| Passage to read |
>> BEGIN

How oil is funding the jihadi terrorists

There is a very interesting article in the Financial Times that demonstrates how ISIS is being funded by those opposed to them through their control of Syrian oilfields.

The paper says that oil is the black gold that funds Isis’ black flag. It fuels its war machine, provides electricity and gives the fanatical jihadis critical leverage against their neighbours:

But more than a year after US President Barack Obama launched an international coalition to fight Isis, the bustling trade at al-Omar and at least eight other fields has come to symbolise the dilemma the campaign faces: how to bring down the “caliphate” without destabilising the life of the estimated 10m civilians in areas under Isis control, and punishing the west’s allies?

The resilience of Isis, and the weakness of the US-led campaign, have given Russia a pretext to launch its own, bold intervention in Syria.

Despite all these efforts, dozens of interviews with Syrian traders and oil engineers as well as western intelligence officials and oil experts reveal a sprawling operation almost akin to a state oil company that has grown in size and expertise despite international attempts to destroy it.

>> END

| Collected material |

>> BEGIN

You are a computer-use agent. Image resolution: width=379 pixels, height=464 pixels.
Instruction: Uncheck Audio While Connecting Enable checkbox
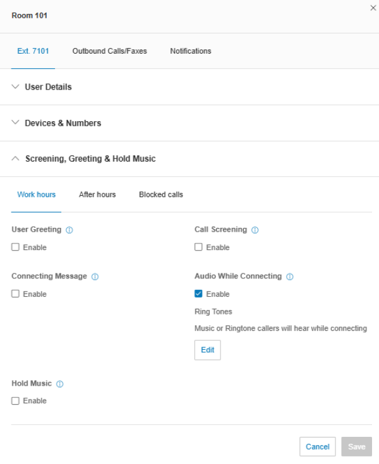pyautogui.click(x=198, y=294)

>> END

| Problems to solve |
1. In the article on oil funding jihadi terrorists, how many civilians are estimated to live in areas under Isis control?
2. List every group of people whose interviews the article on oil funding jihadi terrorists cites as revealing the scale of the Isis oil operation.
The lines after the article were taken from an unrelated source.

| Solutions to the tasks |
1. An estimated 10 million.

2. Syrian traders, oil engineers, western intelligence officials, and oil experts.